Wednesday, June 17, 2009

Every Little Step

I just recently saw the documentary Every Little Step, which follows the audition process for the Broadway revival of A Chorus Line. Years ago I used to be an actor on the stage, but watching this movie I realized I could never ever go back to that again! I felt such a sick feeling in my stomach for the poor actors, going through absolute hell in order to achieve their dreams. I am far more comfortable writing in the solace of my own home, rather than putting my heart and soul on the line in front of a director.

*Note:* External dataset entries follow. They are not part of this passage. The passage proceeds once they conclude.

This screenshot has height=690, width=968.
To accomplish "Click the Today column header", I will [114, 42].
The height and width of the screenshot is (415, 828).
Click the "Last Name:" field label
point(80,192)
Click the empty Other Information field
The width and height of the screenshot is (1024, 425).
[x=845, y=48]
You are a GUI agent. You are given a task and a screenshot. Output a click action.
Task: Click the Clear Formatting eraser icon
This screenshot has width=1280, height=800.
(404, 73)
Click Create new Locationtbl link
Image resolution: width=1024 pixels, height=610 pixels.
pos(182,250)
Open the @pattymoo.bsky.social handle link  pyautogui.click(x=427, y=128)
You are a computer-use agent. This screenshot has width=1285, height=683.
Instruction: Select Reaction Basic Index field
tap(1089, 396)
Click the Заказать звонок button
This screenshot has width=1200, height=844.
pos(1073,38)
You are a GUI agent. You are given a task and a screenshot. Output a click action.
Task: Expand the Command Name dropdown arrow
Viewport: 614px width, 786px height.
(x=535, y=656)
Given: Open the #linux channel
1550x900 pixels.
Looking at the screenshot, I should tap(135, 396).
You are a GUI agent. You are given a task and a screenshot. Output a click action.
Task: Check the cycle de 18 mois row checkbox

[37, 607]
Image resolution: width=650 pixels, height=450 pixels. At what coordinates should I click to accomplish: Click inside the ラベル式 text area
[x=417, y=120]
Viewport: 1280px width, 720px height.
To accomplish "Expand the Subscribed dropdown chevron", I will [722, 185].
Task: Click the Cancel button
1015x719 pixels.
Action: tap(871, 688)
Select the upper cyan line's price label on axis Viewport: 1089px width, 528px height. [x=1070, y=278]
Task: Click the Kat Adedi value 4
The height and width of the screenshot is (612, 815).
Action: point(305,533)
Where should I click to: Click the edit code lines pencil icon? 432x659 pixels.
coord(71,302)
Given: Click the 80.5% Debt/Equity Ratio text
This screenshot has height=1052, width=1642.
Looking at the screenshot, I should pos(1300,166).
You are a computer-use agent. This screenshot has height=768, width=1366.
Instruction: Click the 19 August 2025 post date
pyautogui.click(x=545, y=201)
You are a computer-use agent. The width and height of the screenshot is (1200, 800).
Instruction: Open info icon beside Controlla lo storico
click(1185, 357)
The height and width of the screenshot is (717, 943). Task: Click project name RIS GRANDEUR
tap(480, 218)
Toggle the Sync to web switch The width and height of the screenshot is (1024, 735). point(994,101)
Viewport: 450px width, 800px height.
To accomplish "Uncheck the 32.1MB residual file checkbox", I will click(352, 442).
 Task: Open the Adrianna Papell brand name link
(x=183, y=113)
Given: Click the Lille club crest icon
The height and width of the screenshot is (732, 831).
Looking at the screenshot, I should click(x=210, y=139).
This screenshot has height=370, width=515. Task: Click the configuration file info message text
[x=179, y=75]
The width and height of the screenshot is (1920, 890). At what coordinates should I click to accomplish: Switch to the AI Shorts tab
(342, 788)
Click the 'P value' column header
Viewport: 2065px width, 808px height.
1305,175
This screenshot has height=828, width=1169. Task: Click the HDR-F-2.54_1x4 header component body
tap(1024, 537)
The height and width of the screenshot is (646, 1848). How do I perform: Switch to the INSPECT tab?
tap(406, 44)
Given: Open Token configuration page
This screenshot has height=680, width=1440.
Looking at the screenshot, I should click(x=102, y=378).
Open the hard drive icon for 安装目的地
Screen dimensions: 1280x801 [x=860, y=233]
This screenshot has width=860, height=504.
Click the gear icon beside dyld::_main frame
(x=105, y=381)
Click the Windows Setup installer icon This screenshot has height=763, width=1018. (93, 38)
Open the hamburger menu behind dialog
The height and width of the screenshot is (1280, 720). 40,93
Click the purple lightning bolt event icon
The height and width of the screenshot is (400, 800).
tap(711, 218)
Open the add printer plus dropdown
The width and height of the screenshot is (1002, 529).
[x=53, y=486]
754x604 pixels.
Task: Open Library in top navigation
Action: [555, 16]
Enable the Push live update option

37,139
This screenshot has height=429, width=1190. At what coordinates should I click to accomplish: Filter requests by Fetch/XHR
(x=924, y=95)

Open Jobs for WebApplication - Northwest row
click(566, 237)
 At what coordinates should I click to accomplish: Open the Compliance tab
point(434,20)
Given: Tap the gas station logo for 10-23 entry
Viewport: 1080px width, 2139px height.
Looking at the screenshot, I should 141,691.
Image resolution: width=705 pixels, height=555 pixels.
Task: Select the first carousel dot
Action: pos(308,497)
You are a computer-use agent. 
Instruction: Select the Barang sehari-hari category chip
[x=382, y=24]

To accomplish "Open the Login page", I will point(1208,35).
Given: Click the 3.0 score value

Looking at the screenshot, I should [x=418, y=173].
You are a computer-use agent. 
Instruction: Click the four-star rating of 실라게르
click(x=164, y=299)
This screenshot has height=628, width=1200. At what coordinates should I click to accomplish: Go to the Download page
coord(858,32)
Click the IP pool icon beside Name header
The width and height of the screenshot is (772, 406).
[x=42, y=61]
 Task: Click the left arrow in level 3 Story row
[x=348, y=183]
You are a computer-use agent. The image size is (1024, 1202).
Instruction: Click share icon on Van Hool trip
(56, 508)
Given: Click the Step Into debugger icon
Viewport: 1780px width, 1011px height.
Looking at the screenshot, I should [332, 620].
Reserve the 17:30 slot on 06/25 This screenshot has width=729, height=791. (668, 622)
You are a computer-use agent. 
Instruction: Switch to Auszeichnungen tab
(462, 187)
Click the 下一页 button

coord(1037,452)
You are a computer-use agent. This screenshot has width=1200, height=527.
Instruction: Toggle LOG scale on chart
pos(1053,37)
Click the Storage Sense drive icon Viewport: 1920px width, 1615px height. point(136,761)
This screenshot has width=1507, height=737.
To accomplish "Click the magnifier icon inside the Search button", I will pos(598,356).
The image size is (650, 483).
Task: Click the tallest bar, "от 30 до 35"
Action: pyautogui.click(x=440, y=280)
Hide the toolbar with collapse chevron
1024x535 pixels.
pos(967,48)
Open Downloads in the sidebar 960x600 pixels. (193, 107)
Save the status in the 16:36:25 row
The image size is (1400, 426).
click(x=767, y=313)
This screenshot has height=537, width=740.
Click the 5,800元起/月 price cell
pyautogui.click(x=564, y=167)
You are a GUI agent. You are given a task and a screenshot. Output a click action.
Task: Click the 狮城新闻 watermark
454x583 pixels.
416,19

Once I received an email from a student who unfortunately did not get cast in one of my plays at their school. Usually the emails I receive are very nice and quite flattering, but this girl was just plain mad...at me. She was upset that I had not written at least one more role so that she could have been in the play. Instead, she had to join "stupid volleyball" as her extra-curricular. And it was all my fault. I suppose when I was writing this play, very likely at 4am in my pajamas, I should have had this girl in mind. A few extra keystrokes from me and she could have been spared the humiliation of volleyball. It sounds silly, but now whenever I conceive a new character, her email comes to mind. I wonder, if I add an extra person to this scene, who might I be saving from sports? For as much as the thought of acting gives me butterfies in my stomach, team sports makes me just as nervous.

So for anyone who has courage to audition for a play, I have such respect for you. It's certainly not easy, and anyone who says otherwise is probably playing volleyball.